Those things shouldn't even be connected to the internet.

[–] [email protected] 13 points 1 month ago (1 children)

Might not be. This could have simply been some IT guy noticing that something kept trying to ping the outside world.

[–] [email protected] 0 points 1 month ago (1 children)

The only way some IT guy can notice it pinging the outside world is if it's connected to the internet.

[–] [email protected] 2 points 1 month ago (1 children)

Depends on the router it's hooked to and the level of traffic logging being performed. Being connected to a LAN is not the same as being connected to the internet.

[–] [email protected] 0 points 1 month ago (1 children)

No, it doesn't depend on the router. The device can either send traffic to other devices on the internet or it can't. If the device can ping something on the internet, then it is connected to the internet. It's a tautology.

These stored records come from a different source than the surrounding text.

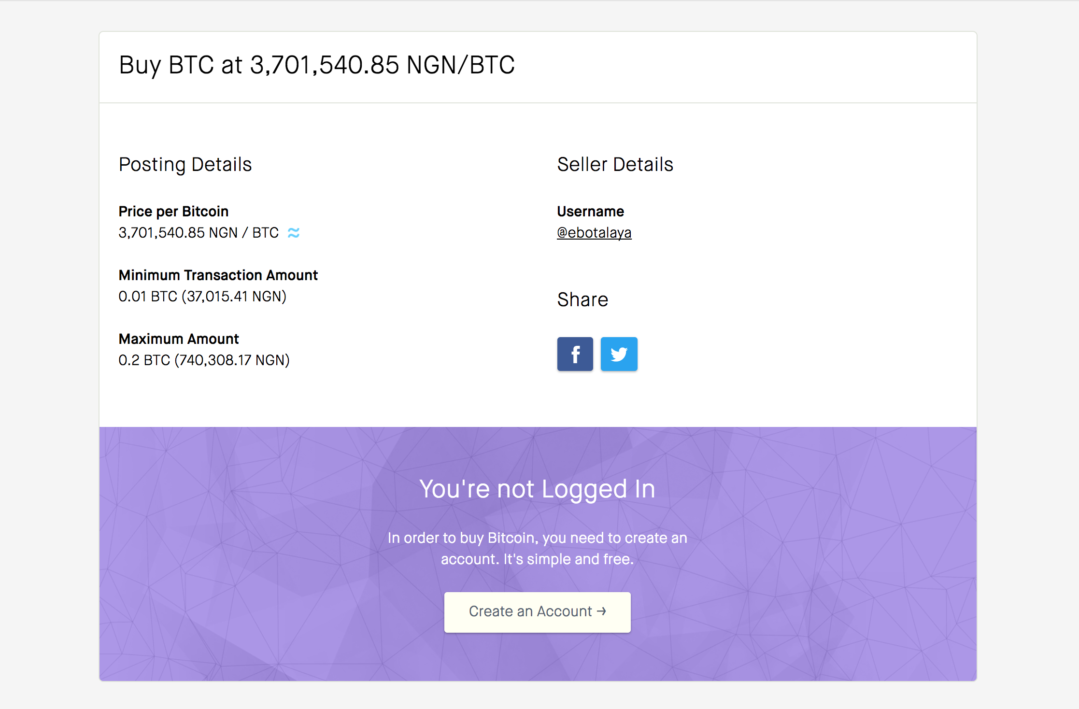Click the arrow inside the Create an Account button
Screen dimensions: 1079x709
click(601, 611)
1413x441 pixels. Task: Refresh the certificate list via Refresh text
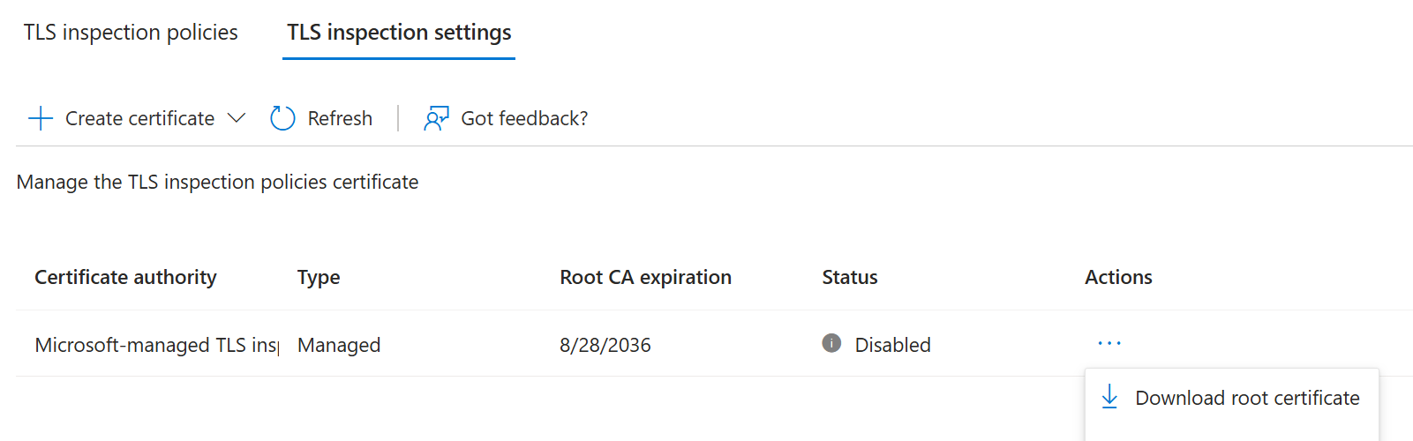[x=340, y=118]
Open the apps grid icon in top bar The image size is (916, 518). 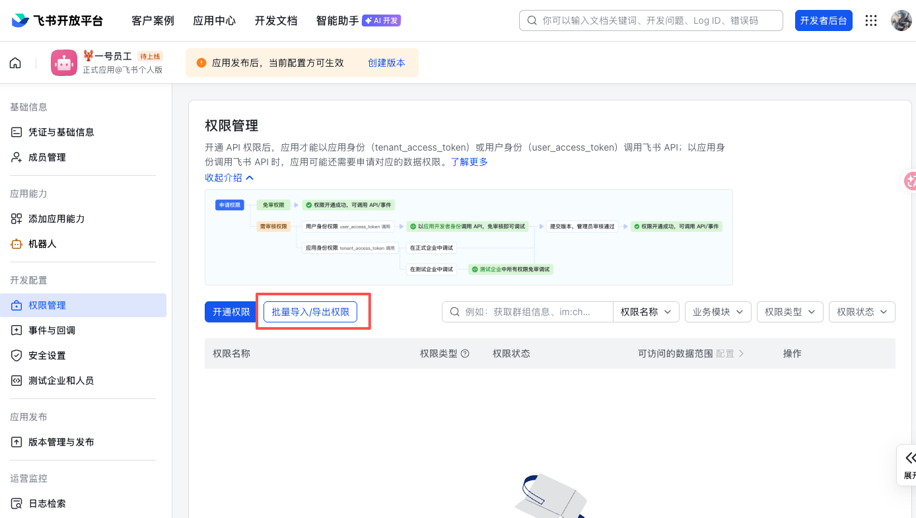pyautogui.click(x=870, y=20)
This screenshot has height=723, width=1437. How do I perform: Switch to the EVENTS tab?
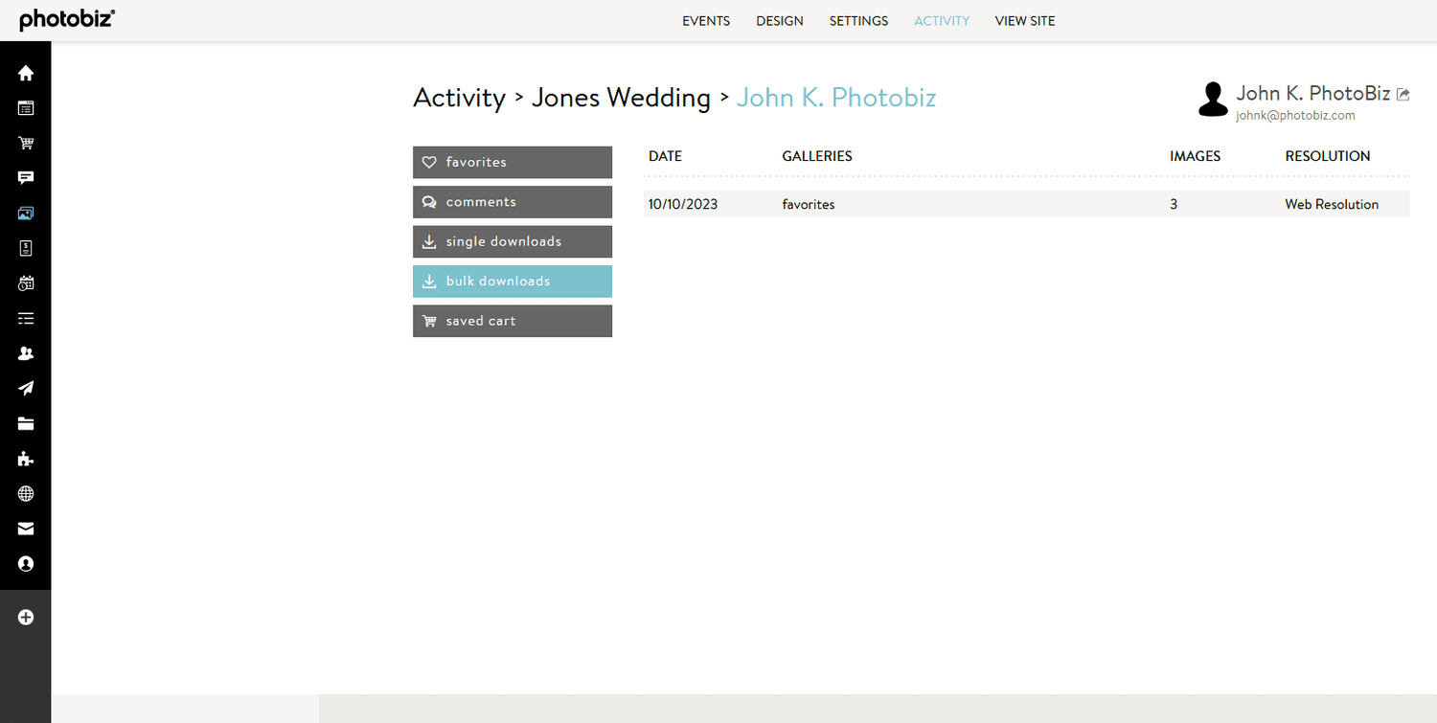tap(706, 20)
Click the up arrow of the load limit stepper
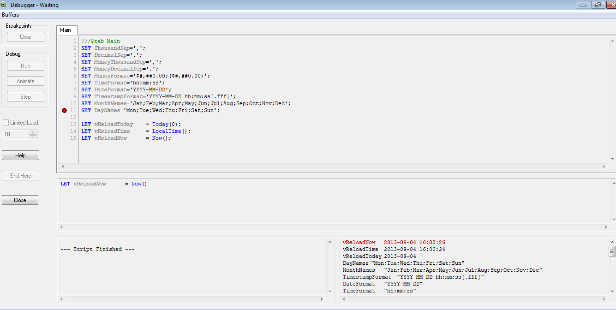Viewport: 616px width, 310px height. click(x=33, y=132)
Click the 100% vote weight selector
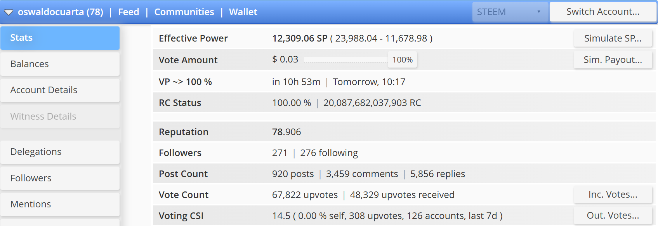The width and height of the screenshot is (658, 226). coord(403,60)

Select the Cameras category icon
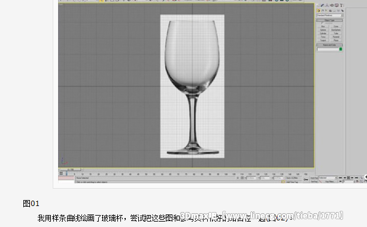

[–] [email protected] 2 points 1 month ago (1 children)

All traffic from that device is going to pass through the router. In order to start communicating with the other device, the first device has to send a packet. The router sees that packet, and routes it to the other device. If there's no internet connection, things die here, but the router still saw that initial packet.

[–] [email protected] 1 points 1 month ago (1 children)

Sorry, I realized I misread your earlier post. I missed the word "trying," and it sounded like your were saying the device might not be connected to the internet even though it's successfully pinging a server.

[–] [email protected] 1 points 1 month ago

Lol, no worries.

[–] lgmjon64 8 points 1 month ago (1 children)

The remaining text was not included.